Alexander George Henry Gilbert (born 28 December 2001) is a professional footballer who plays as a left winger for  club Brentford. He is a graduate of the West Bromwich Albion Academy and has been capped by the Republic of Ireland at youth level.

Club career

West Bromwich Albion 
A left winger or forward, Gilbert began his career in the West Bromwich Albion Academy at U9 level and progressed to sign a two-year scholarship deal in 2018. He was offered a professional contract at the end of the 2019–20 season, but declined to sign it and departed The Hawthorns.

Brentford 
On 29 September 2020, Gilbert transferred to the B team at Championship club Brentford on a two-year contract, with the option of a further year, on a free transfer. Gilbert was an unused substitute during 9 first team league matches between December 2020 and March 2021 and made two FA Cup appearances. He was not involved during Brentford's successful 2021 playoff campaign and finished the 2020–21 B team season with 10 goals from 22 appearances.

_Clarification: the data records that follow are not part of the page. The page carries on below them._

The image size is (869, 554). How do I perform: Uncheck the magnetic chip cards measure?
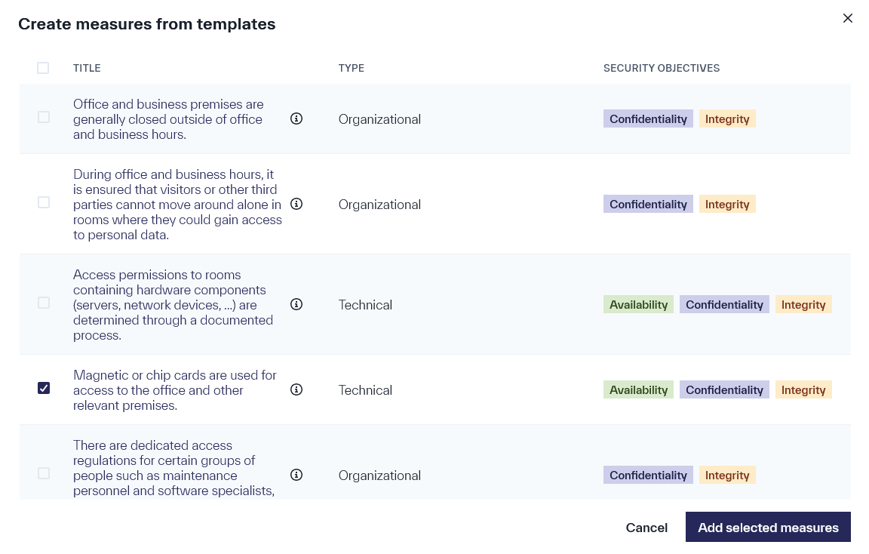(43, 388)
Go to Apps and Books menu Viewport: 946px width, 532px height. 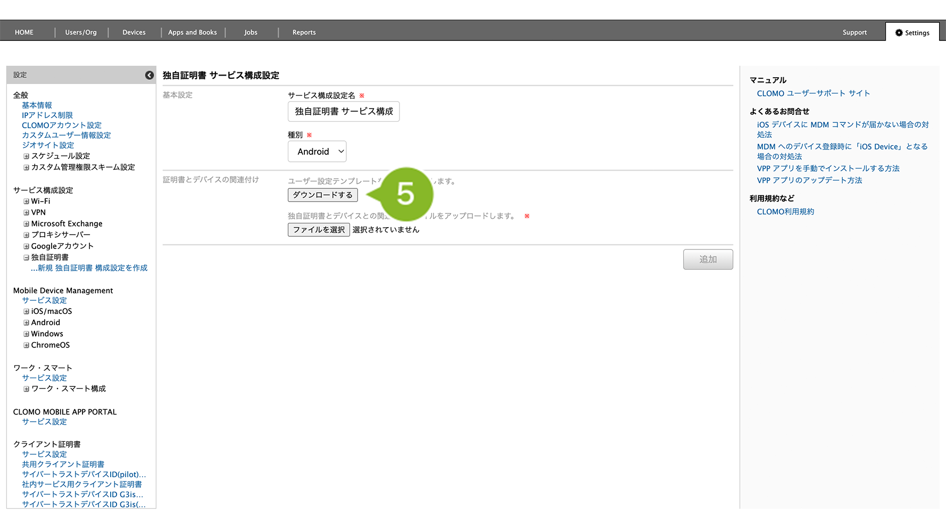coord(193,32)
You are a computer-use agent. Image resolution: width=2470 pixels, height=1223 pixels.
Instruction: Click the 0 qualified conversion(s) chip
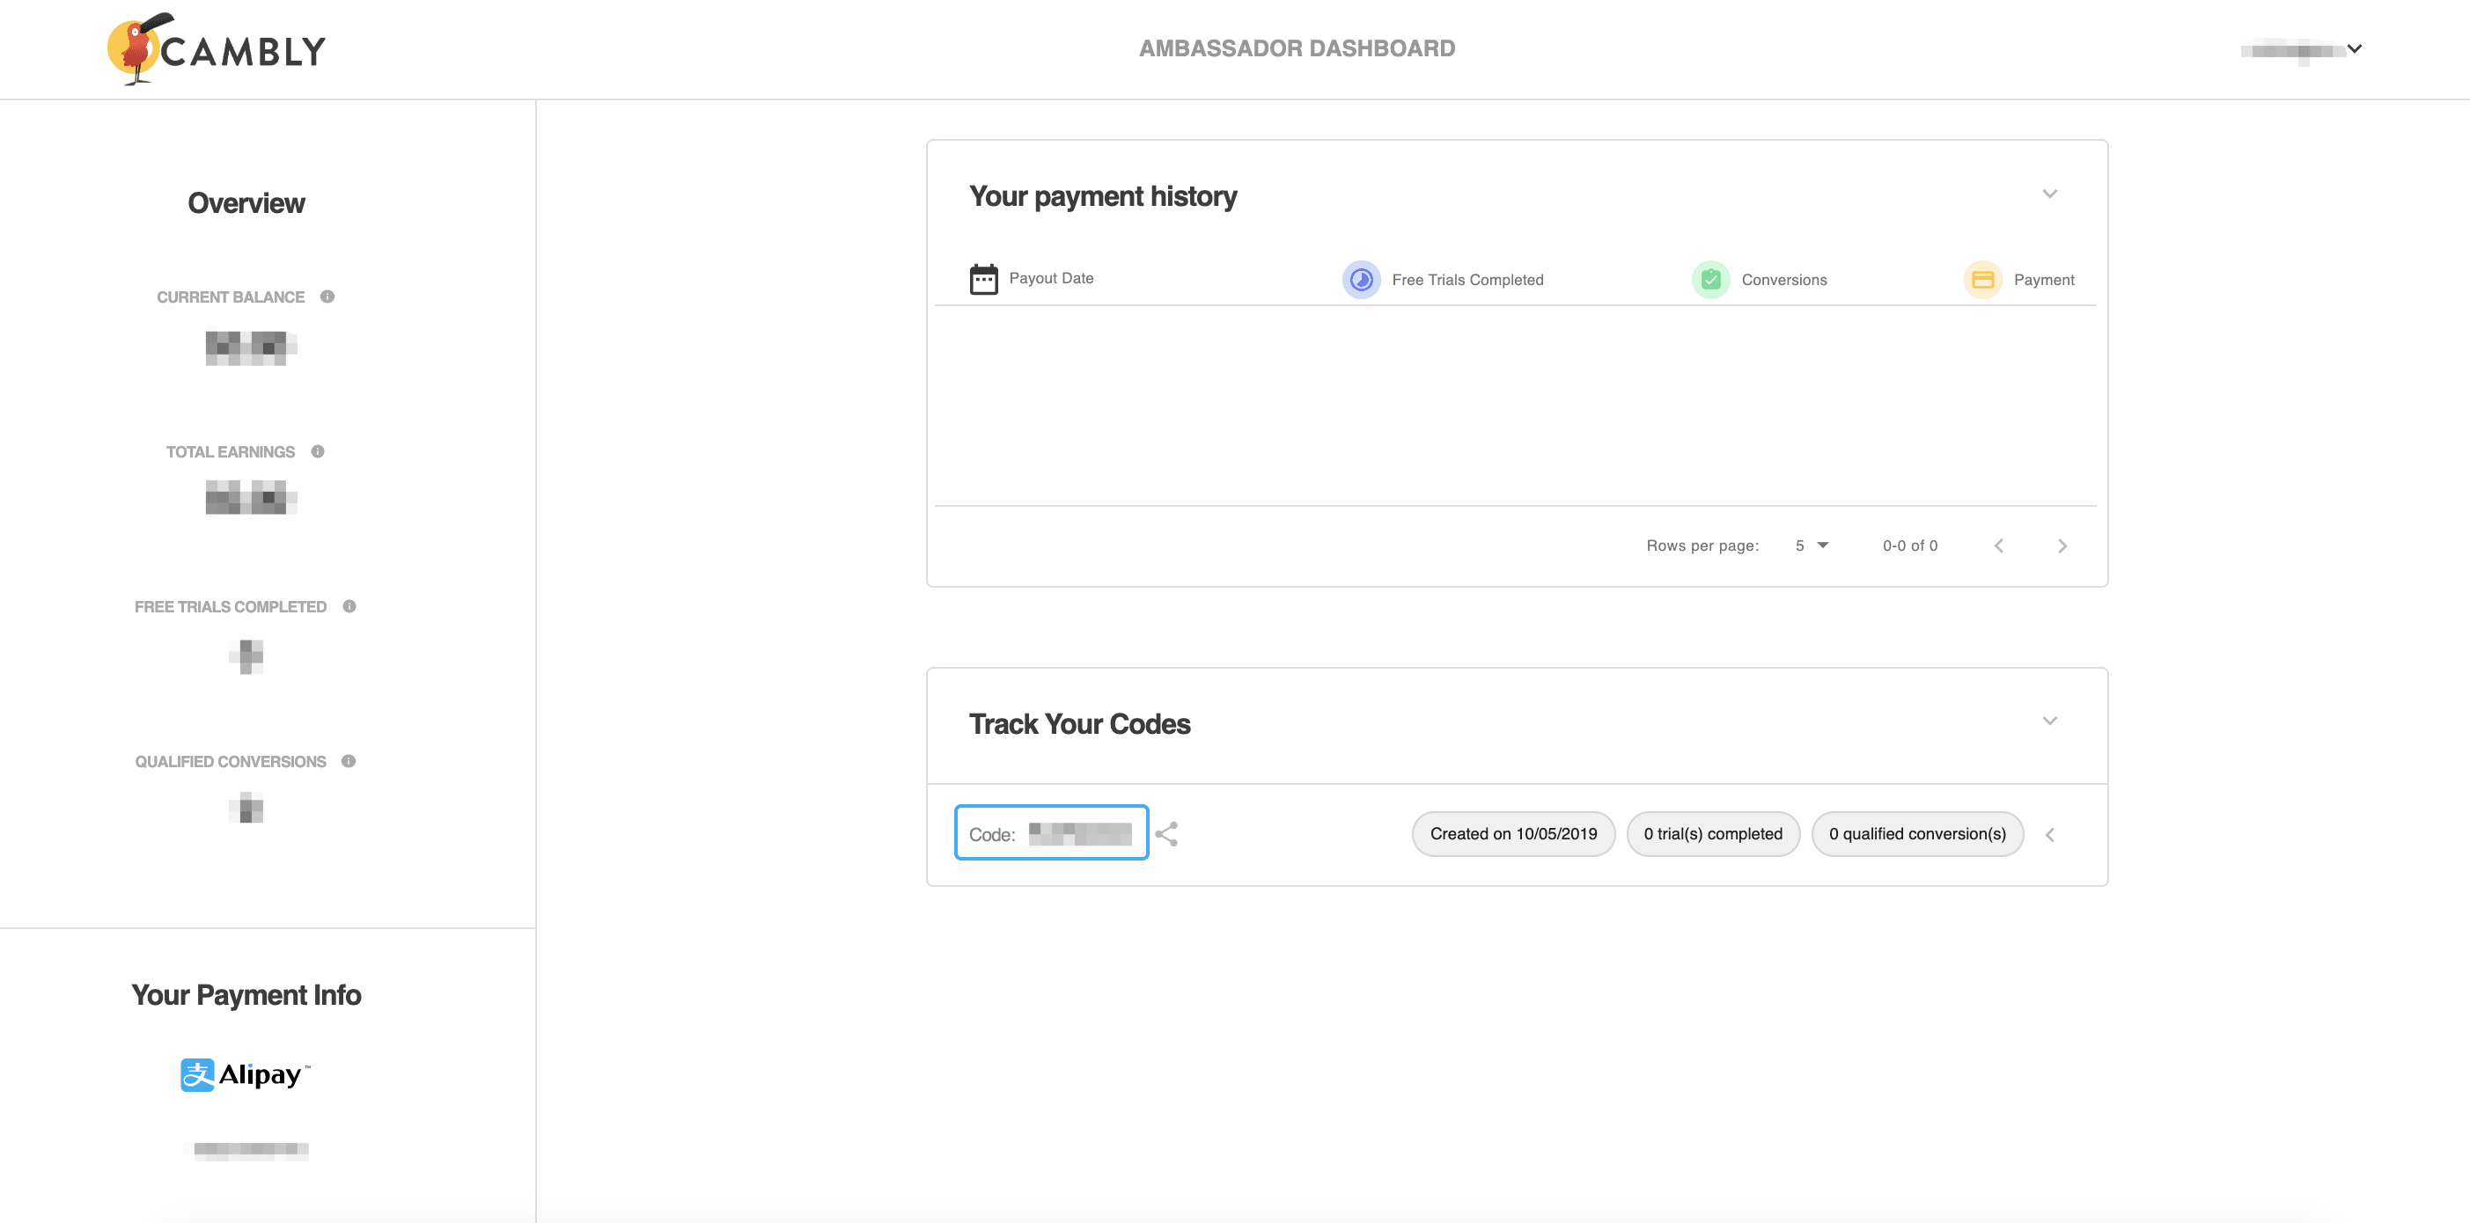coord(1917,834)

Gilbert was involved with the first team squad during the 2021–22 pre-season and on transfer deadline day August 2021, he joined League Two club Swindon Town on loan until the end of the 2021–22 season. He made 12 appearances prior to the termination of the loan on 4 January 2022. Gilbert played the second half of the 2021–22 season with the B team, with whom he won the London Senior Cup.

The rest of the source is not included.